Some of the most advanced work in the field was presented by the keynote speaker, Dr. Viviane Tabar, Chair of Neurosurgery at Memorial Sloan Kettering Cancer Center, who presented an overview of cell therapy approaches to treat Parkinson’s disease. Dr. Tabar also discussed recent findings from a phase 1 clinical trial run by BlueRock Therapeutics, aimed at treating patients with transplanted hPSC-derived neurons. To date, 12 patients have been treated—nine in New York and three at the Toronto Western Hospital.
Dr. Trevor Reichman, Clinician Investigator at Toronto General Hospital Research Institute (TGHRI), presented new therapeutic approaches to treat type 1 diabetes and described the success here in Toronto of whole pancreatic and islet transplantation as a therapy to treat this disease. He also gave an overview of one of the newest potential therapies for type 1 diabetes—the transplantation of hPSC-derived pancreatic cells as a means of restoring insulin production. This is part of the ongoing Vertex Pharmaceuticals-sponsored clinical trial at UHN.
The symposium also featured talks from several McEwen investigators who presented their studies on hPSC-based cell replacement therapies. Dr. Cristina Nostro discussed pancreatic beta-cell replacement therapies and highlighted the role played by macrophages—a type of white blood cell—in the survival and function of hPSC-derived insulin-producing cells following transplantation.
Dr. Michael Laflamme provided an overview of advances in cell therapy to treat heart failure and showed that the maturation state of the transplanted heart muscle cells plays an important role in the ability of these cells to function in the damaged heart.
With a focus on the heart’s electrical conduction system, Dr.
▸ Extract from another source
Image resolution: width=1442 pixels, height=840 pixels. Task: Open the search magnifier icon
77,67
Stephanie Protze reviewed her lab’s efforts in generating cardiac pacemaker cells from hPSCs as a first step in engineering a biological pacemaker.
The final speaker from the McEwen Institute, Dr. Shinichiro Ogawa, described his team’s success in generating hPSC-derived functional liver cells and 3D-bio-printed liver tissue to develop cell and tissue-based therapies to treat patients with liver failure.
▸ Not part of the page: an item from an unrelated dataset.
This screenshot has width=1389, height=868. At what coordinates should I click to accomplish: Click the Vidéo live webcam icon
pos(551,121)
Several speakers presented strategies to address the issue of rejection of transplanted cells. Dr. Sonja Schrepfer from the University of California, San Francisco described using genetic engineering to alter hPSCs so that derived cells are not recognized by the immune system. Dr. Elmar Jaeckel, Medical Director, Liver Transplantation at Ajmera Transplant Centre, discussed using T regulatory cells— a specific type of immune cell— to inhibit immune responses and prevent graft rejection.
Beyond cell-based therapies, the symposium hosted speakers who presented work on different approaches to studying and treating disease.
Dr. Adam Feinberg, Professor, at Carnegie Mellon University, described his group’s most recent efforts to 3D-bio-print a functional heart chamber. Dr. Lior Zangi, Associate Professor at Icahn Genomics Institute, described work that uses a modified RNA-based approach to introduce new molecules into heart cells to promote their proliferation and enhance their function.
Dr. Mitch Weiss, Chair of Hematology, St. Jude’s Research Hospital, gave an overview of blood cell disease caused by dysregulation of hemoglobin production and described the latest CRISPR-based genome engineering being used to treat these patients.
The presentations of Dr. Karun Singh, a Senior Scientist, at Krembil Research Institute, and Dr. Yun Li, Scientist, at The Hospital for Sick Children, highlighted the power of the hPSC system to model aspects of human neurological diseases.
Finally, Dr. Jonathan Kimmelman, Associate Professor, at McGill University, reviewed the ethical, social, and economic challenges associated with transitioning a new therapy to the clinic.
“The symposium was not only a way to highlight the work done at McEwen, but also served as a platform to hear from international experts and leaders in the field of stem cell and regenerative medicine,” says Dr. Gordon Keller, Director of the McEwen Stem Cell Institute. “We are grateful to everyone who participated in this event and helped to make it such a success,”
The McEwen symposium was made possible due to support from the Krembil Foundation, Centre for Commercialization of Regenerative Medicine, Vistagen, Blue Rock Therapeutics, Medicine by Design, Stem Cell Network, PHC Corporation of North America, and Stem Cell Technologies.